-- STORED DATA start --

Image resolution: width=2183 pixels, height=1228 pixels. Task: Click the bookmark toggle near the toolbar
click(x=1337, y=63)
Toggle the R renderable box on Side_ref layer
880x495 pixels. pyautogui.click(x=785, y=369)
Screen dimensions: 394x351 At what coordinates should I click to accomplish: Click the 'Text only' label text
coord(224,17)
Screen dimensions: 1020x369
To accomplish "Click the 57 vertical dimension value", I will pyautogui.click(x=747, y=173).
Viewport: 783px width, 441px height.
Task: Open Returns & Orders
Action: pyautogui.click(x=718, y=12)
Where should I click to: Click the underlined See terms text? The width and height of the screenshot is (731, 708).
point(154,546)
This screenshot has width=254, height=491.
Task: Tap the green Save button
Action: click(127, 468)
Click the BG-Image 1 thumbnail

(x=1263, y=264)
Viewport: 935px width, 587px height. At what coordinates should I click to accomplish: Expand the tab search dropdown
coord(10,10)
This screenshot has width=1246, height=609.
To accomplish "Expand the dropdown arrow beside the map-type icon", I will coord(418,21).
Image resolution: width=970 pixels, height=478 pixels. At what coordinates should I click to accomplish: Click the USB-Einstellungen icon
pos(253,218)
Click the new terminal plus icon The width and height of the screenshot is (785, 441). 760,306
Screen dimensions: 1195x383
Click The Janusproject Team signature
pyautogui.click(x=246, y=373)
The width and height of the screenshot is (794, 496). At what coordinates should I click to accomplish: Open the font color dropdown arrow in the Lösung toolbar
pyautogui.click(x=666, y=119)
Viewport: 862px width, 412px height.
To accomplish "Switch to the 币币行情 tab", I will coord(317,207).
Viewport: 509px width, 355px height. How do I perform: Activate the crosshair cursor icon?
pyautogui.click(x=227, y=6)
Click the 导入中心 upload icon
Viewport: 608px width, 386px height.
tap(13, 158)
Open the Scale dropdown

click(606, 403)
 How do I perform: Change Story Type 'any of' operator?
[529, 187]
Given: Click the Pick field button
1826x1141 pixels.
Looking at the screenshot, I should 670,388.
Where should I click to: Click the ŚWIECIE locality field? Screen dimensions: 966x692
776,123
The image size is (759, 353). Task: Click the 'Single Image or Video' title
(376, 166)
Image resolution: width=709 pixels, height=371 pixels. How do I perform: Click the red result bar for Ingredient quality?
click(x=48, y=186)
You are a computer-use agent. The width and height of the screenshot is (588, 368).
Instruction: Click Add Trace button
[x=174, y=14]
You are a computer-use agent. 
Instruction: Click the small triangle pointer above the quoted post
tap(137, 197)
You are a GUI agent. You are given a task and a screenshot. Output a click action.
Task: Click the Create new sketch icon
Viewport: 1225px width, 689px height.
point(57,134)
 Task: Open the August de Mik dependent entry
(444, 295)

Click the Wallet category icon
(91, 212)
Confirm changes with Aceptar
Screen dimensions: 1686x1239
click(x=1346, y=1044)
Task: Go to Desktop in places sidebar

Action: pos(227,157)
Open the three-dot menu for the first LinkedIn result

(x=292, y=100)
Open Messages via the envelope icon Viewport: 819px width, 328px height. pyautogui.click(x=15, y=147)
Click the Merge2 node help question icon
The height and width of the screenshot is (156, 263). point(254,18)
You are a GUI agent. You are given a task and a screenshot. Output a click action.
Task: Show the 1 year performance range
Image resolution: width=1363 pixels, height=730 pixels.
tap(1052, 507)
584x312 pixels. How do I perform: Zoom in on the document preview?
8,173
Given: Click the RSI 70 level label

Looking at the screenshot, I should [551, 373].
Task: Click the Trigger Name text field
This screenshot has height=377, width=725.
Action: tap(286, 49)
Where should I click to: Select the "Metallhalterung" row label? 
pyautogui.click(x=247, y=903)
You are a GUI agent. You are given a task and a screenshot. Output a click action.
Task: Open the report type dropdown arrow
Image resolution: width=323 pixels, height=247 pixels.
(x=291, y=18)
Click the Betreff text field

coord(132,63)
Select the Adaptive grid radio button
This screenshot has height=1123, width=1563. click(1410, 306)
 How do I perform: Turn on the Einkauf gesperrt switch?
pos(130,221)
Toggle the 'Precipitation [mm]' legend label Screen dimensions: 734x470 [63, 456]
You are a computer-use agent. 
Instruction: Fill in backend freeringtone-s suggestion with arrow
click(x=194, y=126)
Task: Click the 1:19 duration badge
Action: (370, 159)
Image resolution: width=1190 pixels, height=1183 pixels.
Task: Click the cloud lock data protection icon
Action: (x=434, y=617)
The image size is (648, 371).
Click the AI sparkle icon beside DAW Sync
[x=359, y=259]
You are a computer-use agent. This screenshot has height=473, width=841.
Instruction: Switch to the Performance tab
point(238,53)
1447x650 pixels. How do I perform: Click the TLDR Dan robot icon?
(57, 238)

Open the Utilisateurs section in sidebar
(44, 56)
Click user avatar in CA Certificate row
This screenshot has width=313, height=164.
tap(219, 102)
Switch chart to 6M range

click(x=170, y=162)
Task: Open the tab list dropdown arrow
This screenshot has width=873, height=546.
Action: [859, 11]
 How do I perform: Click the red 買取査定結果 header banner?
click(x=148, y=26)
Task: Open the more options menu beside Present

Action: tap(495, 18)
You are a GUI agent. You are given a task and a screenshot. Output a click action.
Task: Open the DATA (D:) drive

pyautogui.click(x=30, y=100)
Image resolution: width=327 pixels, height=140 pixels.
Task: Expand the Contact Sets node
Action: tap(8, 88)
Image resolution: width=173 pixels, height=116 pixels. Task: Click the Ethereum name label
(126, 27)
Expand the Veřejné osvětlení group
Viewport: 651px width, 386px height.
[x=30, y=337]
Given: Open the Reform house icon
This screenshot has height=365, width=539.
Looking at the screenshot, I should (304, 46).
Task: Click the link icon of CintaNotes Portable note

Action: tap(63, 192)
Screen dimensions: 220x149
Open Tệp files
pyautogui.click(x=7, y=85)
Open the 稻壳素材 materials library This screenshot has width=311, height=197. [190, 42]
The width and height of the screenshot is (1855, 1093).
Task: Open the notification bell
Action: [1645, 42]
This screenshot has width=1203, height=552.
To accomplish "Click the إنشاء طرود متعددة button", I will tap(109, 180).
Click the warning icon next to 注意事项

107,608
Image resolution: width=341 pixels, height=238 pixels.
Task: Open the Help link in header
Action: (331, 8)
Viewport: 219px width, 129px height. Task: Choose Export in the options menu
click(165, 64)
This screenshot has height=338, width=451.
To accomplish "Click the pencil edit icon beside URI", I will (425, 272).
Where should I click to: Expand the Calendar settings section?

-- STORED DATA end --

§ **STATED EXERCISE**: Copy out all of the data above verbatim, keeping every line unchanged.

§ **REPLY**:
Image resolution: width=2183 pixels, height=1228 pixels. Task: Click the bookmark toggle near the toolbar
click(x=1337, y=63)
Toggle the R renderable box on Side_ref layer
880x495 pixels. pyautogui.click(x=785, y=369)
Screen dimensions: 394x351 At what coordinates should I click to accomplish: Click the 'Text only' label text
coord(224,17)
Screen dimensions: 1020x369
To accomplish "Click the 57 vertical dimension value", I will pyautogui.click(x=747, y=173).
Viewport: 783px width, 441px height.
Task: Open Returns & Orders
Action: pyautogui.click(x=718, y=12)
Where should I click to: Click the underlined See terms text? The width and height of the screenshot is (731, 708).
point(154,546)
This screenshot has width=254, height=491.
Task: Tap the green Save button
Action: click(127, 468)
Click the BG-Image 1 thumbnail

(x=1263, y=264)
Viewport: 935px width, 587px height. At what coordinates should I click to accomplish: Expand the tab search dropdown
coord(10,10)
This screenshot has width=1246, height=609.
To accomplish "Expand the dropdown arrow beside the map-type icon", I will coord(418,21).
Image resolution: width=970 pixels, height=478 pixels. At what coordinates should I click to accomplish: Click the USB-Einstellungen icon
pos(253,218)
Click the new terminal plus icon The width and height of the screenshot is (785, 441). 760,306
Screen dimensions: 1195x383
Click The Janusproject Team signature
pyautogui.click(x=246, y=373)
The width and height of the screenshot is (794, 496). At what coordinates should I click to accomplish: Open the font color dropdown arrow in the Lösung toolbar
pyautogui.click(x=666, y=119)
Viewport: 862px width, 412px height.
To accomplish "Switch to the 币币行情 tab", I will coord(317,207).
Viewport: 509px width, 355px height. How do I perform: Activate the crosshair cursor icon?
pyautogui.click(x=227, y=6)
Click the 导入中心 upload icon
Viewport: 608px width, 386px height.
tap(13, 158)
Open the Scale dropdown

click(606, 403)
 How do I perform: Change Story Type 'any of' operator?
[529, 187]
Given: Click the Pick field button
1826x1141 pixels.
Looking at the screenshot, I should 670,388.
Where should I click to: Click the ŚWIECIE locality field? Screen dimensions: 966x692
776,123
The image size is (759, 353). Task: Click the 'Single Image or Video' title
(376, 166)
Image resolution: width=709 pixels, height=371 pixels. How do I perform: Click the red result bar for Ingredient quality?
click(x=48, y=186)
You are a computer-use agent. The width and height of the screenshot is (588, 368).
Instruction: Click Add Trace button
[x=174, y=14]
You are a computer-use agent. 
Instruction: Click the small triangle pointer above the quoted post
tap(137, 197)
You are a GUI agent. You are given a task and a screenshot. Output a click action.
Task: Click the Create new sketch icon
Viewport: 1225px width, 689px height.
point(57,134)
 Task: Open the August de Mik dependent entry
(444, 295)

Click the Wallet category icon
(91, 212)
Confirm changes with Aceptar
Screen dimensions: 1686x1239
click(x=1346, y=1044)
Task: Go to Desktop in places sidebar

Action: pos(227,157)
Open the three-dot menu for the first LinkedIn result

(x=292, y=100)
Open Messages via the envelope icon Viewport: 819px width, 328px height. pyautogui.click(x=15, y=147)
Click the Merge2 node help question icon
The height and width of the screenshot is (156, 263). point(254,18)
You are a GUI agent. You are given a task and a screenshot. Output a click action.
Task: Show the 1 year performance range
Image resolution: width=1363 pixels, height=730 pixels.
tap(1052, 507)
584x312 pixels. How do I perform: Zoom in on the document preview?
8,173
Given: Click the RSI 70 level label

Looking at the screenshot, I should [551, 373].
Task: Click the Trigger Name text field
This screenshot has height=377, width=725.
Action: tap(286, 49)
Where should I click to: Select the "Metallhalterung" row label? 
pyautogui.click(x=247, y=903)
You are a GUI agent. You are given a task and a screenshot. Output a click action.
Task: Open the report type dropdown arrow
Image resolution: width=323 pixels, height=247 pixels.
(x=291, y=18)
Click the Betreff text field

coord(132,63)
Select the Adaptive grid radio button
This screenshot has height=1123, width=1563. click(1410, 306)
 How do I perform: Turn on the Einkauf gesperrt switch?
pos(130,221)
Toggle the 'Precipitation [mm]' legend label Screen dimensions: 734x470 [63, 456]
You are a computer-use agent. 
Instruction: Fill in backend freeringtone-s suggestion with arrow
click(x=194, y=126)
Task: Click the 1:19 duration badge
Action: (370, 159)
Image resolution: width=1190 pixels, height=1183 pixels.
Task: Click the cloud lock data protection icon
Action: (x=434, y=617)
The image size is (648, 371).
Click the AI sparkle icon beside DAW Sync
[x=359, y=259]
You are a computer-use agent. This screenshot has height=473, width=841.
Instruction: Switch to the Performance tab
point(238,53)
1447x650 pixels. How do I perform: Click the TLDR Dan robot icon?
(57, 238)

Open the Utilisateurs section in sidebar
(44, 56)
Click user avatar in CA Certificate row
This screenshot has width=313, height=164.
tap(219, 102)
Switch chart to 6M range

click(x=170, y=162)
Task: Open the tab list dropdown arrow
This screenshot has width=873, height=546.
Action: [859, 11]
 How do I perform: Click the red 買取査定結果 header banner?
click(x=148, y=26)
Task: Open the more options menu beside Present

Action: tap(495, 18)
You are a GUI agent. You are given a task and a screenshot. Output a click action.
Task: Open the DATA (D:) drive

pyautogui.click(x=30, y=100)
Image resolution: width=327 pixels, height=140 pixels.
Task: Expand the Contact Sets node
Action: tap(8, 88)
Image resolution: width=173 pixels, height=116 pixels. Task: Click the Ethereum name label
(126, 27)
Expand the Veřejné osvětlení group
Viewport: 651px width, 386px height.
[x=30, y=337]
Given: Open the Reform house icon
This screenshot has height=365, width=539.
Looking at the screenshot, I should (304, 46).
Task: Click the link icon of CintaNotes Portable note

Action: tap(63, 192)
Screen dimensions: 220x149
Open Tệp files
pyautogui.click(x=7, y=85)
Open the 稻壳素材 materials library This screenshot has width=311, height=197. [190, 42]
The width and height of the screenshot is (1855, 1093).
Task: Open the notification bell
Action: [1645, 42]
This screenshot has width=1203, height=552.
To accomplish "Click the إنشاء طرود متعددة button", I will tap(109, 180).
Click the warning icon next to 注意事项

107,608
Image resolution: width=341 pixels, height=238 pixels.
Task: Open the Help link in header
Action: (331, 8)
Viewport: 219px width, 129px height. Task: Choose Export in the options menu
click(165, 64)
This screenshot has height=338, width=451.
To accomplish "Click the pencil edit icon beside URI", I will (425, 272).
Where should I click to: Expand the Calendar settings section?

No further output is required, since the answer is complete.